Task details: Please reproduce the tax relief passage below word for word, from "A key feature" to "by 0.9 percent.".

Selection:
>> begin

But again, in looking back at the 2001 and 2003 tax relief, it is crucial to remember that the broad policy objectives were two-fold: 1) to shore up and strengthen an economy that faced significant risks - a double dip recession, disinflation; and, 2) to promote long-run growth.

The package of policies accomplished those twin goals by accelerating the rate at which the economy returned to full capacity and, as this report suggests, promoting long-term growth.

3. In doing this work, it is very much our goal to be as transparent as possible in the underlying assumption and results. One key assumption in analyzing the long-run effects of the tax relief is how it is ultimately financed.

A key feature of the model used for this analysis is the recognition that the government faces what economists call an intertermporal budget constraint. This means that the present value of taxes is tied to the present value of government spending. In simpler terms, when taxes are reduced, other offsetting changes are needed.

In this report, we considered two financing options: 1) lower future government spending; and 2) higher future taxes. Under the first financing assumption - lower future government spending - we report the base results - an increase in long-run GNP of 0.7 percent. But under the alternative financing assumption - higher future taxes, long-run GNP would actually be lower by 0.9 percent.

What is the intuition behind this result? It is really quite simple. In a model where consumers are forward looking, higher future taxes discourage economic growth. But these results are suggestive of another basic point: Permanent extension of the tax relief, financed by spending restraint, will encourage economic growth. Alternatively, if the tax relief is, in effect, temporary and, in the aggregate, offset with higher future taxes, real long-term GNP can be expected to fall.

>> end

Recorded data:
>> begin

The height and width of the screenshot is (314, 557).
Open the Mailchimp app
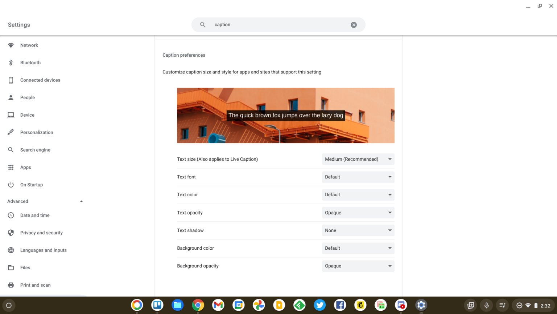360,305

>> end

Task result:
A key feature of the model used for this analysis is the recognition that the government faces what economists call an intertermporal budget constraint. This means that the present value of taxes is tied to the present value of government spending. In simpler terms, when taxes are reduced, other offsetting changes are needed.

In this report, we considered two financing options: 1) lower future government spending; and 2) higher future taxes. Under the first financing assumption - lower future government spending - we report the base results - an increase in long-run GNP of 0.7 percent. But under the alternative financing assumption - higher future taxes, long-run GNP would actually be lower by 0.9 percent.